En laboratoire, les réacteurs photochimiques ont besoin de spectres propres et prévisibles, car les photoinitiateurs ne répondent qu’à des longueurs d’onde spécifiques. Dans le cadre de la fabrication des plaques, la même règle s’applique : si vous déplacez la bande passante de 10 à 15 nm, vous verrez que la densité d’exposition change, que les bords deviennent plus flous, et que la profondeur de polymérisation varie. Les tâches qui devraient être reproductibles se transforment alors en problèmes à résoudre.
Nous avons conçu notre système de lampe à iodure de gallium pour fonctionner dans ces conditions. Elle produit une lumière stable et à bande étroite, ce qui permet une exposition reproductible, sans avoir recours aux approximations.
Ce qui est vraiment important, c’est que le spectre de la lampe corresponde à la courbe d’absorption du photoinitiateur. L’iodure de gallium concentre l’énergie autour de 365 nm, avec un contrôle spectral très précis. Ainsi, le photoinitiateur peut absorber efficacement l’énergie, ce qui garantit une polymérisation uniforme.
Vous pouvez mesurer la puissance de sortie – l’intensité maximale d’émission et la densité d’énergie de polymérisation en mJ/cm² – et ces valeurs restent stables d’une série d’expositions à l’autre. Par rapport à une lampe à vapeur de mercure à haute pression, cette lampe fonctionne à température plus basse, ce qui réduit la charge thermique sur le support, tout en maintenant une intensité stable.
Nous ajustons la géométrie du réflecteur et utilisons des revêtements dichroïques pour préserver la pureté du spectre, afin que l’exposition reste constante sur toute la surface de la plaque.
La fabrication des plaques dépend entièrement d’une exposition reproductible, avec des variations minimales. Notre lampe à iodure de gallium assure cette stabilité, ce qui signifie des cycles d’exposition plus courts, des marges de tolérance plus serrées, et moins de rejets dus à une exposition insuffisante ou à des écarts spectraux.
De plus, elle consomme moins d’énergie que les systèmes traditionnels à base de mercure, et sa durée de vie est plus longue – moins de remplacements, moins de temps d’arrêt. Le résultat est une qualité de plaque prévisible et des coûts opérationnels réduits pour chaque travail.
Quelques conseils pratiques : les performances du système dépendent du réflecteur, de l’alimentation électrique et de l’alignement optique. Avant l’installation, vérifiez l’écart d’arc de votre équipement, le type de connecteur et sa capacité de refroidissement.

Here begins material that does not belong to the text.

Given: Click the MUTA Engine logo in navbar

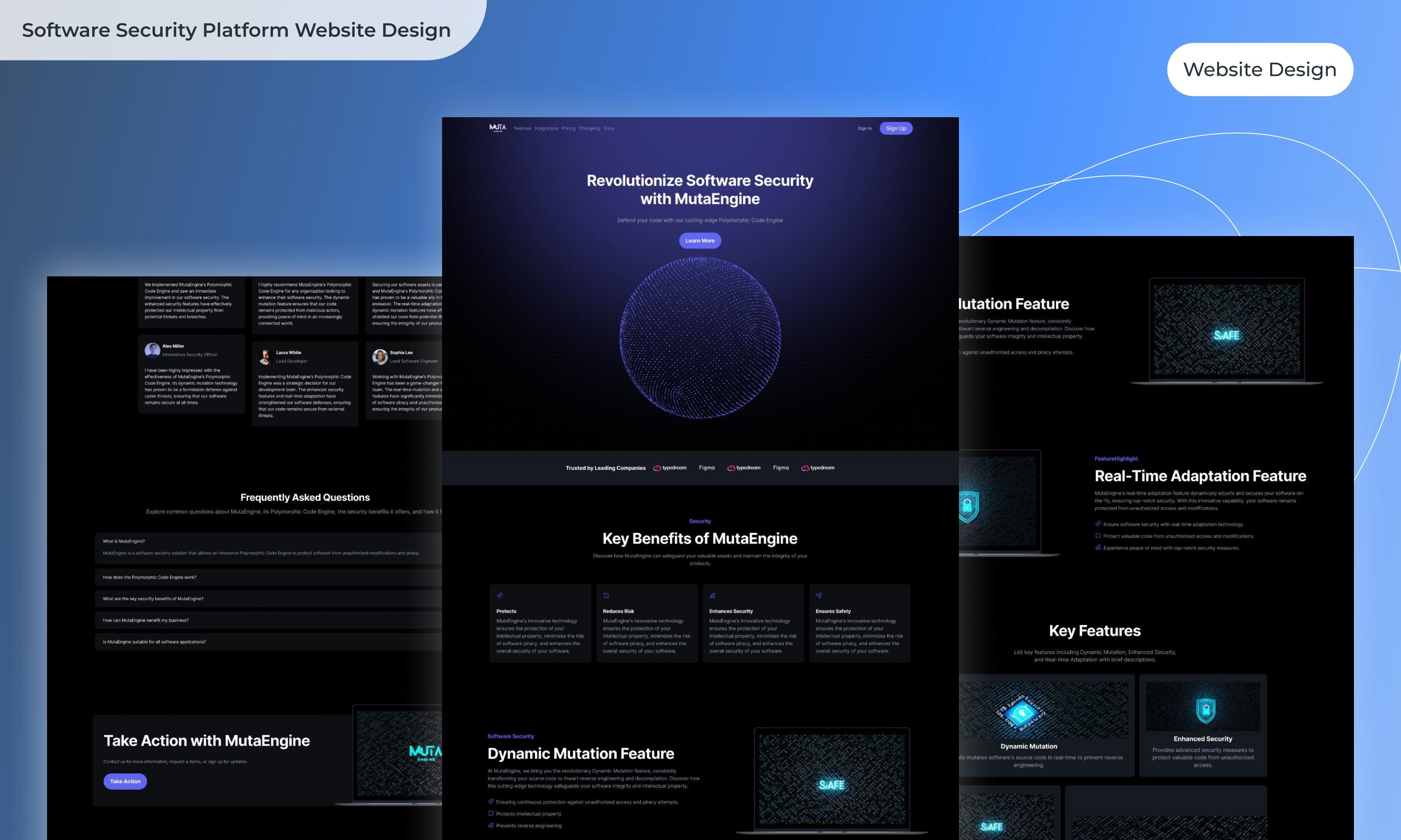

Les lampes à iodure de gallium nécessitent une initiation précise et un contrôle stable du ballast. Un dispositif de pilotage inadapté peut raccourcir la durée de vie de la lampe et élargir son spectre. C’est pourquoi nous fournissons des ensembles de lampes, de réflecteurs et de dispositifs de pilotage compatibles entre eux, afin que la longueur d’onde, l’intensité d’émission et la densité d’énergie de polymérisation restent dans les limites prévues.